[Saved data entries]
== Segment start ==

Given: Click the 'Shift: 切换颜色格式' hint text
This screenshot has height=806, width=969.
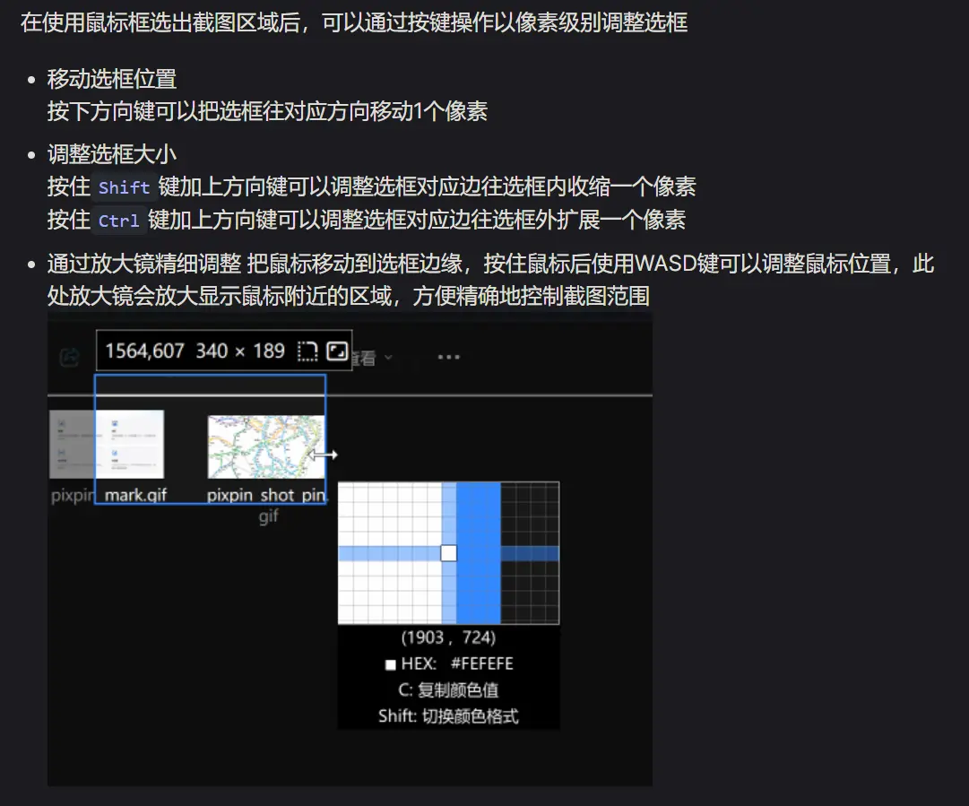Looking at the screenshot, I should (x=448, y=716).
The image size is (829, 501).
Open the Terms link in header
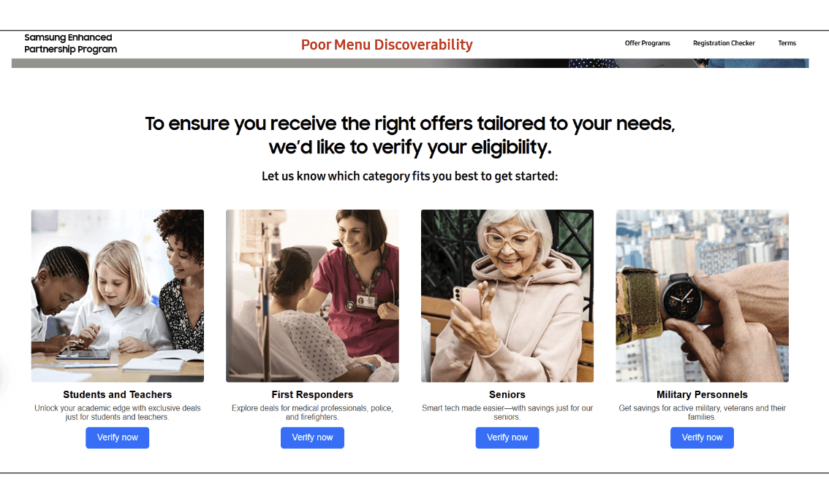[x=787, y=43]
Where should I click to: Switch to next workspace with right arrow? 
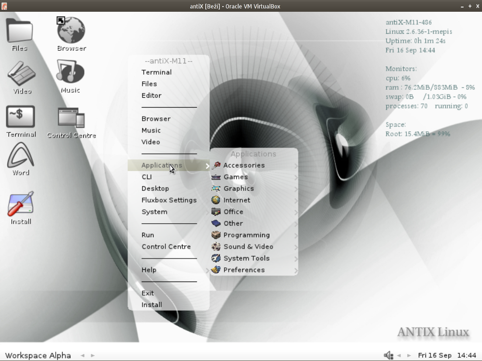93,356
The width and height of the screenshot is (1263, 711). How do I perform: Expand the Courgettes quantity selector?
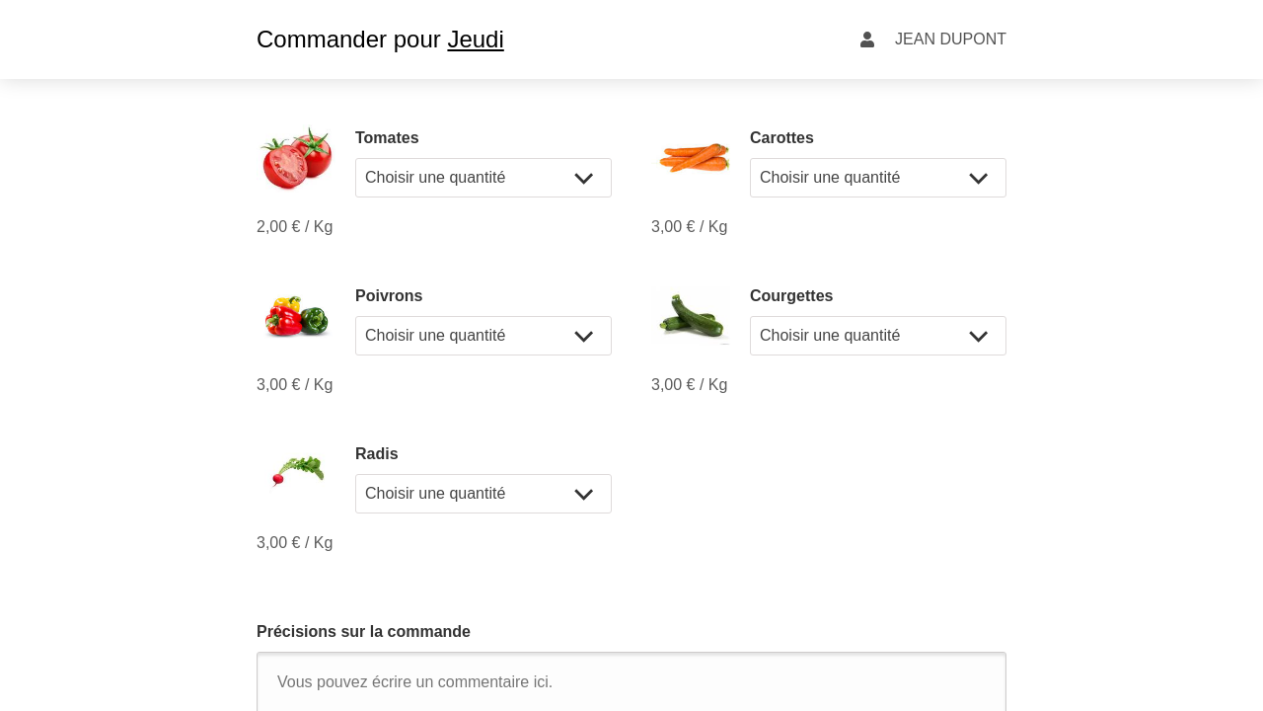pos(878,336)
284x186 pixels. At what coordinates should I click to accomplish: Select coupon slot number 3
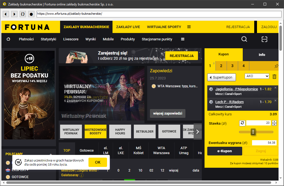click(x=232, y=66)
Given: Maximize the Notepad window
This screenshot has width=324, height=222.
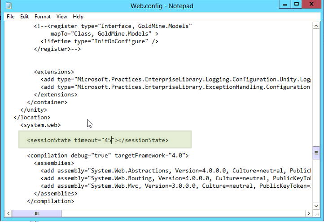Looking at the screenshot, I should (297, 5).
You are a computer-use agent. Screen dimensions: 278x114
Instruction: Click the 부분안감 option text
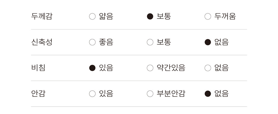tap(171, 94)

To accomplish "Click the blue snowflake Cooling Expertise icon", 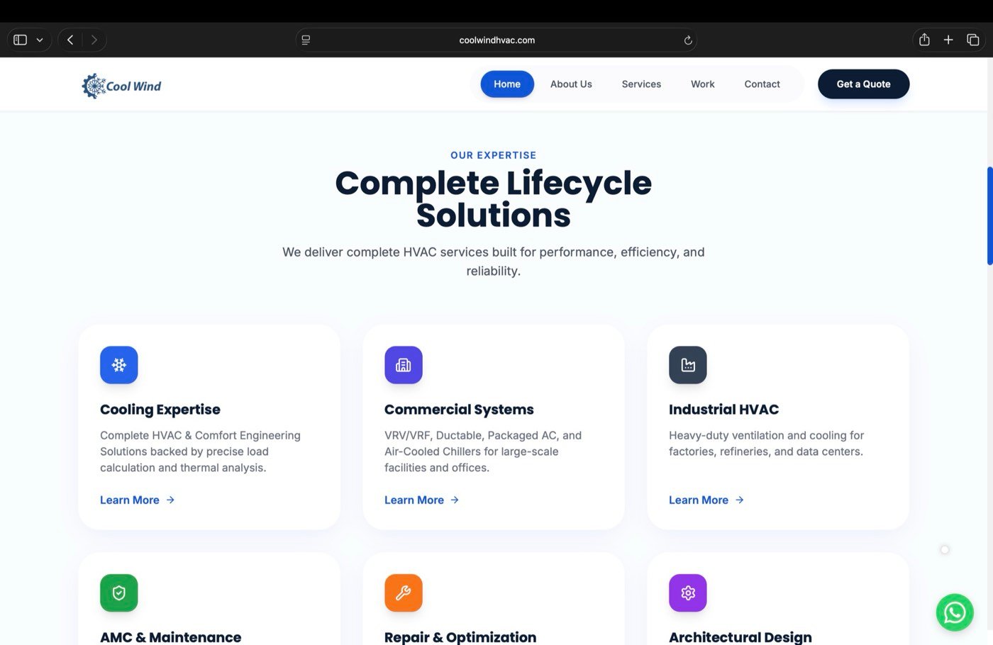I will pyautogui.click(x=119, y=365).
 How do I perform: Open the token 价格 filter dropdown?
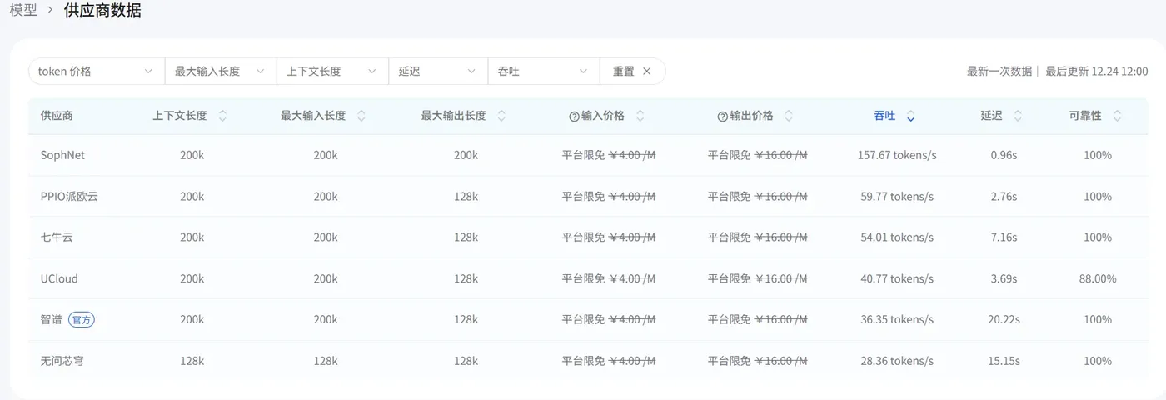pyautogui.click(x=96, y=72)
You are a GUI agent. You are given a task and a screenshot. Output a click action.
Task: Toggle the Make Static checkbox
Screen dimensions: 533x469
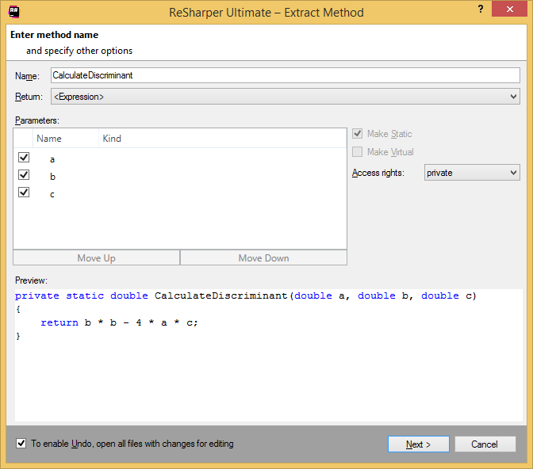click(x=358, y=134)
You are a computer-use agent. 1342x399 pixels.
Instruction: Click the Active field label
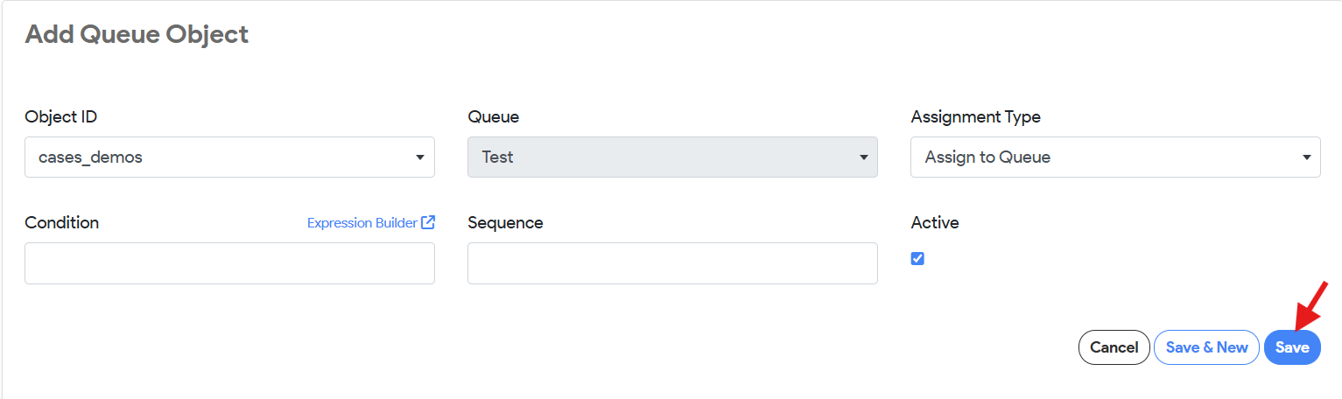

== Segment end ==

#### WORK INSTRUCTION:
Please give an exact copy of the lines from the line containing "Task: Toggle the Make Static checkbox" through the end of the records above, pictures excluded.

#### TASK ANSWER:
Task: Toggle the Make Static checkbox
Screen dimensions: 533x469
click(x=358, y=134)
You are a computer-use agent. 1342x399 pixels.
Instruction: Click the Active field label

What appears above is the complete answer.